**Try it:** Take the material below and output exactly the run of lines from the one containing "The width and" down to the one containing "This screenshot has width=1024, height=547.", with both included.

-- Opening Marker --

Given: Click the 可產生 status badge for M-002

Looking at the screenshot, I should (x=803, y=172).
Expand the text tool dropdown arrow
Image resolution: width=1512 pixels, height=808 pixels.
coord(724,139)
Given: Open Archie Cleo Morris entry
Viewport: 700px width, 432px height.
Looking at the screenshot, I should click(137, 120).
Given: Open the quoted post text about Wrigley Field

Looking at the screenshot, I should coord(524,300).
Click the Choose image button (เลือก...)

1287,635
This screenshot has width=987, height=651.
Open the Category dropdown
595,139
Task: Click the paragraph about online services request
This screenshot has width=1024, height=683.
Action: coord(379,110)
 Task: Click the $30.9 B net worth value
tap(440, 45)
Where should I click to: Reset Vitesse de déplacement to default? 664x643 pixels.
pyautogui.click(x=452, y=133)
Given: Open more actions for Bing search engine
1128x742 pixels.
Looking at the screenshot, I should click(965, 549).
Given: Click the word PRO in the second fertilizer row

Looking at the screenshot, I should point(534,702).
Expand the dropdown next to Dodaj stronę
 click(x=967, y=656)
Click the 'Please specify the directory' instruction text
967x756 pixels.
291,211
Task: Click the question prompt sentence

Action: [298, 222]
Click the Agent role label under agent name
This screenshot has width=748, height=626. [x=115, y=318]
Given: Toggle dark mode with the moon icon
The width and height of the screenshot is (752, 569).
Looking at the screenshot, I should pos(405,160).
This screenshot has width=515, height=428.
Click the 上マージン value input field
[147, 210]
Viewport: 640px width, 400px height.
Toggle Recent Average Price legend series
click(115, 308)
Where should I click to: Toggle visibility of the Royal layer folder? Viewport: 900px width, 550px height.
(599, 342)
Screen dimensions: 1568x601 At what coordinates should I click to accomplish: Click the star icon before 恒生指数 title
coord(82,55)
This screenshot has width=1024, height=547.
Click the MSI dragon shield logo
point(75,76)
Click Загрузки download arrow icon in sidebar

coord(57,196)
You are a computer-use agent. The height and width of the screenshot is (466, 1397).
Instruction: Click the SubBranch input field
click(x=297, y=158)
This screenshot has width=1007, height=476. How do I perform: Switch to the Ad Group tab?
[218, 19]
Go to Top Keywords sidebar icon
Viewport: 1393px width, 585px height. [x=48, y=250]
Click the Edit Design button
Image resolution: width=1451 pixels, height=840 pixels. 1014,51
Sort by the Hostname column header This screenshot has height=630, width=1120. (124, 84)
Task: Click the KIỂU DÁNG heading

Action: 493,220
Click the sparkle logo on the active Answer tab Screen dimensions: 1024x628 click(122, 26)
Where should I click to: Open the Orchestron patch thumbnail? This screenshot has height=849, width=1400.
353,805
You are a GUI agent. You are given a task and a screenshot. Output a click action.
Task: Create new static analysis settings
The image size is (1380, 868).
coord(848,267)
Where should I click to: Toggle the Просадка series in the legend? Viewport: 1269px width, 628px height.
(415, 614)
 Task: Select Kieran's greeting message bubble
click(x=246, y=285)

-- Closing Marker --

**Result for this task:**
The width and height of the screenshot is (752, 569).
Looking at the screenshot, I should pos(405,160).
This screenshot has width=515, height=428.
Click the 上マージン value input field
[147, 210]
Viewport: 640px width, 400px height.
Toggle Recent Average Price legend series
click(115, 308)
Where should I click to: Toggle visibility of the Royal layer folder? Viewport: 900px width, 550px height.
(599, 342)
Screen dimensions: 1568x601 At what coordinates should I click to accomplish: Click the star icon before 恒生指数 title
coord(82,55)
This screenshot has width=1024, height=547.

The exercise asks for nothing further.